SELECTED EXTRACT:
Computer-assisted TKA does not improve component alignment, orientation
By Carolyn Rogers
Does the use computer-assisted navigated total knee arthroplasty (TKA) lead to increased accuracy of component positioning when compared to conventional TKA?
No, reported the authors of scientific paper 498, “Alignment and orientation of the total knee components with and without navigation support.” In their study, the researchers found that “postoperative limb alignment was not significantly better in the computer-assisted group than in the conventional group.”
Their conclusion is based on a prospective, randomized study of 100 patients who underwent bilateral simultaneous TKA. A computerized CT-free navigation system was used on one side and a conventional technique was used on the contralateral side. The order of usage of the navigation system and the conventional technique was assigned alternately to each side; when the navigation system was used first on the left knee in one patient, the conventional technique was used first on the left knee of the next patient.

RECORDED INFORMATION:

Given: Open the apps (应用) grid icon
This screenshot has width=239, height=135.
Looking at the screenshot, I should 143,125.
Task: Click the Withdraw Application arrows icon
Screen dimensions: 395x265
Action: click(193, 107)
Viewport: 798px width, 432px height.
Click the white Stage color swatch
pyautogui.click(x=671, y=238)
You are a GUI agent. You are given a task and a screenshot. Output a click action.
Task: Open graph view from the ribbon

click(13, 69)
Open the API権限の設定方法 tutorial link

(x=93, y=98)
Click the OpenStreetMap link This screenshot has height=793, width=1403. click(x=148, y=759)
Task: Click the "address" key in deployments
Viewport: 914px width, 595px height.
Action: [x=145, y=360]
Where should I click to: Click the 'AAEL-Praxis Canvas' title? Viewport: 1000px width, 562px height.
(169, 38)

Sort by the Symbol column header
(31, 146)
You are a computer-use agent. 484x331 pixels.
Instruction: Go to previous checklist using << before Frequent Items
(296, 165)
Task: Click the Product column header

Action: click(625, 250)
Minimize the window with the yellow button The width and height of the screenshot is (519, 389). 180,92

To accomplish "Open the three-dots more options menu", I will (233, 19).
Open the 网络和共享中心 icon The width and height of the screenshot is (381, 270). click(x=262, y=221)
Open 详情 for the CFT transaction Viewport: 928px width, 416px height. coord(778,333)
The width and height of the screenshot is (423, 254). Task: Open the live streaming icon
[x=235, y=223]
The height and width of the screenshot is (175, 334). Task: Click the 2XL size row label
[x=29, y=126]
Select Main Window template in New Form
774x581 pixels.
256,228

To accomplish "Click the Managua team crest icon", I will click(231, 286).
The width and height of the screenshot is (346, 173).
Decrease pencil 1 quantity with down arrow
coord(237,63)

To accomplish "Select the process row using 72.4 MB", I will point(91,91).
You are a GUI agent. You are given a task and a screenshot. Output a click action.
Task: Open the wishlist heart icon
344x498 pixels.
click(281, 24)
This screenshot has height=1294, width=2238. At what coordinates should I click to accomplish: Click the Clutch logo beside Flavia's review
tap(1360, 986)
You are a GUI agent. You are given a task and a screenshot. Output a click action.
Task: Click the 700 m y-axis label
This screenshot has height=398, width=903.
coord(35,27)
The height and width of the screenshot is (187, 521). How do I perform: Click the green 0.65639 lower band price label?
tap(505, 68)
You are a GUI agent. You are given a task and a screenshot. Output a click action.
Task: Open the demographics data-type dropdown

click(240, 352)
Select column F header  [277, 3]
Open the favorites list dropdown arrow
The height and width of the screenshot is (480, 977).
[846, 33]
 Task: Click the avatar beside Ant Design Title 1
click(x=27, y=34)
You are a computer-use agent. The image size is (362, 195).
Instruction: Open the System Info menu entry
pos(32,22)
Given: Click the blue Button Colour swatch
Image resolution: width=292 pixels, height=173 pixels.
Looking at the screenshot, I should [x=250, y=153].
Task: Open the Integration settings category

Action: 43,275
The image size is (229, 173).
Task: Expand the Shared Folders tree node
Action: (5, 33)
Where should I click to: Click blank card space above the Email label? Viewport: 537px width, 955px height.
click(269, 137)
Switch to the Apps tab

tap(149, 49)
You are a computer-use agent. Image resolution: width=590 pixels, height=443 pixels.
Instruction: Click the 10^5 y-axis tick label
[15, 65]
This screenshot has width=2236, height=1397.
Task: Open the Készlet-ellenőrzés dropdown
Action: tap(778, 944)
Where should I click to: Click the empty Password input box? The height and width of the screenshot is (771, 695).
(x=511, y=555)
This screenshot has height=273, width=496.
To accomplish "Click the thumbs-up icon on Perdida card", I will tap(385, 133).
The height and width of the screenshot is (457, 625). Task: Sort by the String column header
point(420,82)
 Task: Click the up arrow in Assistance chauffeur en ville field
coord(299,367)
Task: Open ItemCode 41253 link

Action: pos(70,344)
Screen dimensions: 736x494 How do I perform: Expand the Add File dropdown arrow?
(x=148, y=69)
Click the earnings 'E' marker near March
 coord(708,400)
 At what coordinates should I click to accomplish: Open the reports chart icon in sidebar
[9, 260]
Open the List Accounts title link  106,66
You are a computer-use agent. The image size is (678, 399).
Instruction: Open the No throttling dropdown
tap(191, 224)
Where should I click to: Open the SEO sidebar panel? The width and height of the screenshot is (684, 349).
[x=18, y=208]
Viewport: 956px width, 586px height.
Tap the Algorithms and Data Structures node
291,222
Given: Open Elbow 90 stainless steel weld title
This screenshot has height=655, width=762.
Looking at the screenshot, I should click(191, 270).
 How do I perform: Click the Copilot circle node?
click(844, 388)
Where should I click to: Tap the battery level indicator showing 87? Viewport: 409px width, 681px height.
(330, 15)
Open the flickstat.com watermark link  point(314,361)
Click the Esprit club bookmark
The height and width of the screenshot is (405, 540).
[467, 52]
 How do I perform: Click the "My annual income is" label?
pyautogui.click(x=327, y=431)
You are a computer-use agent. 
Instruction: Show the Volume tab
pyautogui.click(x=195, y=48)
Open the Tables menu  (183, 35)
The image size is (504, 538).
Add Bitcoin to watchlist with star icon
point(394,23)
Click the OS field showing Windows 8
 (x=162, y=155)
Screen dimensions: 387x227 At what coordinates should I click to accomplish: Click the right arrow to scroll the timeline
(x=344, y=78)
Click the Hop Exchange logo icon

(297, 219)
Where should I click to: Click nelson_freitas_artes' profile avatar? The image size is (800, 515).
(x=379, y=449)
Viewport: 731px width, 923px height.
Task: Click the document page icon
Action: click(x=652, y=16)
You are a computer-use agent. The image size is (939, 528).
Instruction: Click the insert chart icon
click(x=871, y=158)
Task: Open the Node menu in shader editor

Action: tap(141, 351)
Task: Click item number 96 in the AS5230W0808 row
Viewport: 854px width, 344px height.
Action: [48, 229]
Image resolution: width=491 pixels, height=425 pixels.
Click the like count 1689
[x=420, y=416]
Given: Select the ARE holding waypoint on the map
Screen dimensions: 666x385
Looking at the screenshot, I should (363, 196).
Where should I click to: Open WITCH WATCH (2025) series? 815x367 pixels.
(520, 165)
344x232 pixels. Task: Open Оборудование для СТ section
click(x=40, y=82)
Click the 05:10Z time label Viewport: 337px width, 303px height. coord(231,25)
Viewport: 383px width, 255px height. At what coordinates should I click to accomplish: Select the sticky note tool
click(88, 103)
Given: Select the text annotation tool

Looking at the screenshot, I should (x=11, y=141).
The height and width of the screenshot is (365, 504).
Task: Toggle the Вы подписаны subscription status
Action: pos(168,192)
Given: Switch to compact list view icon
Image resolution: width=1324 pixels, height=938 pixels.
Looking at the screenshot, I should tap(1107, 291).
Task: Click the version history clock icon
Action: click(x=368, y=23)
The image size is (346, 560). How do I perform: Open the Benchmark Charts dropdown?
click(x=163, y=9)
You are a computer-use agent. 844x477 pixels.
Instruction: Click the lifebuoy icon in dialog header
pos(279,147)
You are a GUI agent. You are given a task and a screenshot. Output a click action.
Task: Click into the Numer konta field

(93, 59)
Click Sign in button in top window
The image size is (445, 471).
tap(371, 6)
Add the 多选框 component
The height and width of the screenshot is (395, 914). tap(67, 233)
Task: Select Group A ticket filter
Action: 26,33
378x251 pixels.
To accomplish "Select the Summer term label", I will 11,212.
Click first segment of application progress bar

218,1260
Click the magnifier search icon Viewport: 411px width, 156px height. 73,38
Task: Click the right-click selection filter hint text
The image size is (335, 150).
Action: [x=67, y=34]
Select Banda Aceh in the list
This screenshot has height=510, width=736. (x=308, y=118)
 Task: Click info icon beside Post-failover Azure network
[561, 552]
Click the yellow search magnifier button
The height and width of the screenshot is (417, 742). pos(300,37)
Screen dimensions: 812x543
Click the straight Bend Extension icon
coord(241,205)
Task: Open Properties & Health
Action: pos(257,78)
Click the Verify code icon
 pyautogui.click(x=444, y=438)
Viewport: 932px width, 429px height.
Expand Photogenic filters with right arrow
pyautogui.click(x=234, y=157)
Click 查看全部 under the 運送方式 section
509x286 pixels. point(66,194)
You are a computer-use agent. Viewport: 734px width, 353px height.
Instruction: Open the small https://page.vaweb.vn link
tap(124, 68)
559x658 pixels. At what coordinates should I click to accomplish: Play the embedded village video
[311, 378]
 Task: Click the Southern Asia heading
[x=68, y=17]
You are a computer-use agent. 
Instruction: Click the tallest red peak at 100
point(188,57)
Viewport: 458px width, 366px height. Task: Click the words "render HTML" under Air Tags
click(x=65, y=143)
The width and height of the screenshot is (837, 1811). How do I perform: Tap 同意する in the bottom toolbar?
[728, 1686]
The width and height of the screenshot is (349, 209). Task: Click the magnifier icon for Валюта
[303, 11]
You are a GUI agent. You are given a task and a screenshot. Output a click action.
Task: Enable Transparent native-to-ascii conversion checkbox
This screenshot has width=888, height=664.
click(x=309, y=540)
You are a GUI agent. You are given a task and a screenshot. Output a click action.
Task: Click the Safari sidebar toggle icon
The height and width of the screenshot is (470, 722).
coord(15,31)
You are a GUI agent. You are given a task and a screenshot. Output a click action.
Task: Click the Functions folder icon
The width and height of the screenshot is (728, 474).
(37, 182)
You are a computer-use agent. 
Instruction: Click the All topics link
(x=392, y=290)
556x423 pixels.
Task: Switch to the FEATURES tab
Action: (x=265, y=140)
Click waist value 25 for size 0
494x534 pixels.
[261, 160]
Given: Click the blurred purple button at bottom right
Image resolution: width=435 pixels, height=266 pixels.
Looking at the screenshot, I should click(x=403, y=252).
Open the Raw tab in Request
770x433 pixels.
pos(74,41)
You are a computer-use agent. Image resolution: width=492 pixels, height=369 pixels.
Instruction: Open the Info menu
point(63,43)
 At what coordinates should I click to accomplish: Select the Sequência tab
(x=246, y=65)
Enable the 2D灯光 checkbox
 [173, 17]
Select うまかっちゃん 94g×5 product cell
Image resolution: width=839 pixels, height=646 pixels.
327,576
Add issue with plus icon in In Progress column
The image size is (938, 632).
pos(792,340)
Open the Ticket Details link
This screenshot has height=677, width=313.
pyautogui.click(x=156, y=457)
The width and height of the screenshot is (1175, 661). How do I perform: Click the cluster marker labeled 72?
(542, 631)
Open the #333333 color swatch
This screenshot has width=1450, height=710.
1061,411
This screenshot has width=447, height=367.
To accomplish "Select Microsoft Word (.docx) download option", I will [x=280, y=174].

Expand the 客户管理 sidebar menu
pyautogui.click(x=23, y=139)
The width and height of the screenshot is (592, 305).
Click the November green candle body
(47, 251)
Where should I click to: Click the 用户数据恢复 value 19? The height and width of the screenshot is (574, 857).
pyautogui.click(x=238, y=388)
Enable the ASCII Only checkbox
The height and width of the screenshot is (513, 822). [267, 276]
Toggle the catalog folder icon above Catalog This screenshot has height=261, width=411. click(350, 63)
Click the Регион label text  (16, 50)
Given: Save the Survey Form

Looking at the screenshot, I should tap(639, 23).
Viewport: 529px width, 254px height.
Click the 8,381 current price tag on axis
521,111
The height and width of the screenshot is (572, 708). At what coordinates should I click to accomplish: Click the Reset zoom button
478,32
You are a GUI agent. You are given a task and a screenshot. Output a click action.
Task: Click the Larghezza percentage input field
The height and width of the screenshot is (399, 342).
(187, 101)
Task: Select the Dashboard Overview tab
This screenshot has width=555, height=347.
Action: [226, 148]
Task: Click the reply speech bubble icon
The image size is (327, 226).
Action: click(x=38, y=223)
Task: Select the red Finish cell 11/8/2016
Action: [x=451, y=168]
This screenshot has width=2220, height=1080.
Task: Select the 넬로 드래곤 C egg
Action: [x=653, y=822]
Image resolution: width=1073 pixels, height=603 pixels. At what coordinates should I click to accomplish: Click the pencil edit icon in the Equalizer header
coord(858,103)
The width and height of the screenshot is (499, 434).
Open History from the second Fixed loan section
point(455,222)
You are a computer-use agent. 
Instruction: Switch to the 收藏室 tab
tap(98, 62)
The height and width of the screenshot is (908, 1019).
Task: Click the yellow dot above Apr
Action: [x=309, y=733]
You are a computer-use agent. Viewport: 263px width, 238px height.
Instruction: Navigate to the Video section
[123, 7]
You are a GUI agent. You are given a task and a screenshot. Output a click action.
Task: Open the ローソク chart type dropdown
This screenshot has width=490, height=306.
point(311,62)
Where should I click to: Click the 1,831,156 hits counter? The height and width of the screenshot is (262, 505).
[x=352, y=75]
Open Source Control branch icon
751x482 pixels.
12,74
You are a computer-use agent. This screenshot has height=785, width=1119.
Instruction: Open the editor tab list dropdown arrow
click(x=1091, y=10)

WORK ITEM:
Output, word for word, the passage of the article on computer-assisted knee replacement that opens with "Computer-assisted TKA does" and closes with "to conventional TKA?".

EXPECTED ANSWER:
Computer-assisted TKA does not improve component alignment, orientation
By Carolyn Rogers
Does the use computer-assisted navigated total knee arthroplasty (TKA) lead to increased accuracy of component positioning when compared to conventional TKA?